Khái niệm cốt lõi
Transformer language models using hard or sparse attention mechanisms can exactly represent any n-gram language model, providing a concrete lower bound on their probabilistic representational capacity.
Tóm tắt
The paper investigates the relationship between transformer language models (LMs) and n-gram LMs, a simple and historically relevant class of language models. The authors show that transformer LMs using hard or sparse attention mechanisms can exactly represent any n-gram LM, establishing a concrete lower bound on their probabilistic representational capacity.
The key insights are:
Transformer LMs with hard attention can represent any n-gram LM using either n-1 heads (Theorem 3.1) or n-1 layers (Theorem 3.2). This suggests that transformer LMs can specialize different heads or layers to focus on different positions in the input string, which has been observed in practical transformer LMs.
Even a single-head, single-layer transformer LM with hard attention can represent an n-gram LM, but this requires more complex position-invariant transformations (Theorem 3.3).
The authors also show that sparse attention transformer LMs can represent n-gram LMs in a similar way to hard attention (Theorem 4.1), bringing the theoretical models closer to practical implementations.

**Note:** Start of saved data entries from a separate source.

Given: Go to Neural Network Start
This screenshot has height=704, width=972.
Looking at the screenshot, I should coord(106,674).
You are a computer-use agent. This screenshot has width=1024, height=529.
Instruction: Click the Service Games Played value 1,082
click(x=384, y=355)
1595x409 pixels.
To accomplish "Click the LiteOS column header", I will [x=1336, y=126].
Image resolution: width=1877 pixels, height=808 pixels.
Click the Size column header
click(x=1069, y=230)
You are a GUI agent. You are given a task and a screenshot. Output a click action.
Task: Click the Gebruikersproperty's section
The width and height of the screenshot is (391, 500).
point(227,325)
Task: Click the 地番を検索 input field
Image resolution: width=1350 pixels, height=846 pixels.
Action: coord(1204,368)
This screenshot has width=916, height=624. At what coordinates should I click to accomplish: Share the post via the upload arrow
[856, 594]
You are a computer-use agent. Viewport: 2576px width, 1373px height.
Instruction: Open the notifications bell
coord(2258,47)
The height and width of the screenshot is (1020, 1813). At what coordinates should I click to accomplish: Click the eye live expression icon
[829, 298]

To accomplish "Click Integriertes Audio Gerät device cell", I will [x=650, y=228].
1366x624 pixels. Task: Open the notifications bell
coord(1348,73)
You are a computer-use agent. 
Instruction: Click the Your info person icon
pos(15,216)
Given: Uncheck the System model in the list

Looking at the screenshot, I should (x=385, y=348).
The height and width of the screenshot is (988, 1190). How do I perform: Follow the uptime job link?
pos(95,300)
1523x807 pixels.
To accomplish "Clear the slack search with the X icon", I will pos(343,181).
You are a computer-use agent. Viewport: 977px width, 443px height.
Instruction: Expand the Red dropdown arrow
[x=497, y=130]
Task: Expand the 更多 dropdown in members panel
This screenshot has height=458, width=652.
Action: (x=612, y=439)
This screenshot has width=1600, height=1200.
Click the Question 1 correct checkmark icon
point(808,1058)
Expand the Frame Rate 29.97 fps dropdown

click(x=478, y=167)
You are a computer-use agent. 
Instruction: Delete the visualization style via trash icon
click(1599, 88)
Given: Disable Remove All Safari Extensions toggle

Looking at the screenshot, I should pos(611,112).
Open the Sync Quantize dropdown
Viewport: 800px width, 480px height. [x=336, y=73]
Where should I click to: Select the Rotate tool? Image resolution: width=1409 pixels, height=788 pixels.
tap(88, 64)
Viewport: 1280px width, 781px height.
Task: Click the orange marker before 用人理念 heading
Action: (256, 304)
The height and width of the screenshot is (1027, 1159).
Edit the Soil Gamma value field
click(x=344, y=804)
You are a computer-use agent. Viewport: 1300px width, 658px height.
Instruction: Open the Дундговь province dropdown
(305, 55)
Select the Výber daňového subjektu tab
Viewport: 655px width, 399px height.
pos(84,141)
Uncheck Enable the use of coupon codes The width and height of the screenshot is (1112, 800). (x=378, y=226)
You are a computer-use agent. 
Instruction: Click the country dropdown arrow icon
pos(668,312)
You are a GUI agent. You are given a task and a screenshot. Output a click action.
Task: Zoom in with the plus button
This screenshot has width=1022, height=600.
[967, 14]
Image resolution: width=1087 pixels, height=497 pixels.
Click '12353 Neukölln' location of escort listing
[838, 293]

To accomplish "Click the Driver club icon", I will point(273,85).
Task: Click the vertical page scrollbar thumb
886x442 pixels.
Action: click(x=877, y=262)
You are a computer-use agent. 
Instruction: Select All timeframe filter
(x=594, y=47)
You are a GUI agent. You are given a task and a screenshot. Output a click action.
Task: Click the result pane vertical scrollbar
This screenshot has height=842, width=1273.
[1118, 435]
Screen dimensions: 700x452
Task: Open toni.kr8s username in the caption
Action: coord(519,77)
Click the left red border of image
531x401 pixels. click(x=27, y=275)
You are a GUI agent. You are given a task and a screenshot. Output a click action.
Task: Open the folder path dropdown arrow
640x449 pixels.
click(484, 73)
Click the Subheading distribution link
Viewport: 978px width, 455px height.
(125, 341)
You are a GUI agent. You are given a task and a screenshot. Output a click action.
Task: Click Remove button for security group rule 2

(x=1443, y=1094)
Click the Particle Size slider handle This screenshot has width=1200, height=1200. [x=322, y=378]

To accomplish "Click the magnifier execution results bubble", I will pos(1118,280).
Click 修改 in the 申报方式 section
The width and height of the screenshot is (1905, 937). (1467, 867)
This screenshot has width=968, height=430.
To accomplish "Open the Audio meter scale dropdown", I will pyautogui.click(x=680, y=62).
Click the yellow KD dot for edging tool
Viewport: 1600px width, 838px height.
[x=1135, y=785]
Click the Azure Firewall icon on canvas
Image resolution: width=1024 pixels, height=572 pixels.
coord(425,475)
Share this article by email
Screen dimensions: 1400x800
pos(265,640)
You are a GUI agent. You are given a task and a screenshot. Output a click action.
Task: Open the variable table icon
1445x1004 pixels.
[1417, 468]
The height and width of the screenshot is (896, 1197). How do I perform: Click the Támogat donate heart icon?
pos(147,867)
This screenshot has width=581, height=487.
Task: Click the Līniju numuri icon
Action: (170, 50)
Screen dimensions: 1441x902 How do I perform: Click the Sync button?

The space complexity analysis shows that the representations required to simulate n-gram LMs scale linearly with the size of the alphabet and exponentially with the n-gram order, highlighting the potential limitations of this approach.
Overall, the results provide a concrete connection between transformer LMs and a classical class of language models, offering insights into the mechanisms transformer LMs might employ to implement formal models of computation.